_THE TASK_
Copy out each line of the data below in which the string "with" appears.

_DATASET EXTRACT_
- Opening Delimiter -
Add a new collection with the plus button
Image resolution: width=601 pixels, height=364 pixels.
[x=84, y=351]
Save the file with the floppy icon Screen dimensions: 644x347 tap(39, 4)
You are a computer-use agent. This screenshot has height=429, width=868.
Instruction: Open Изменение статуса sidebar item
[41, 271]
- Closing Delimiter -
- Opening Delimiter -
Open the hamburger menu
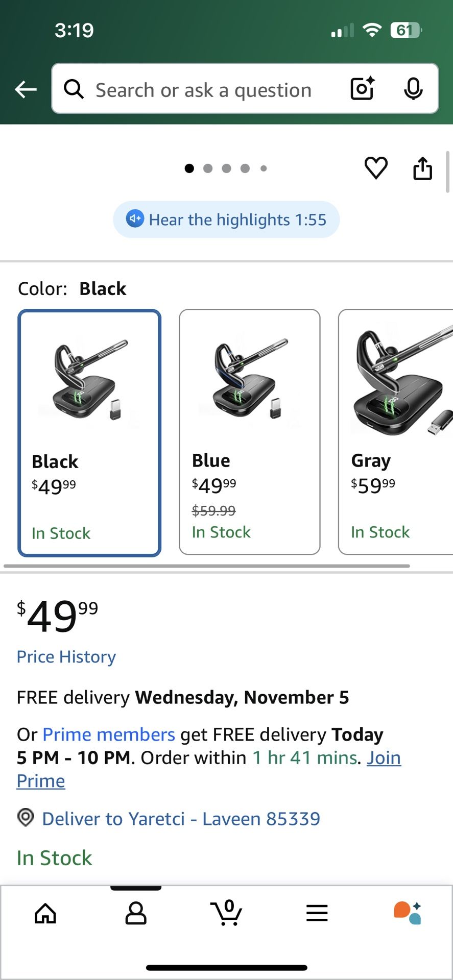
- Closing Delimiter -
_THE ANSWER_
Add a new collection with the plus button
Save the file with the floppy icon Screen dimensions: 644x347 tap(39, 4)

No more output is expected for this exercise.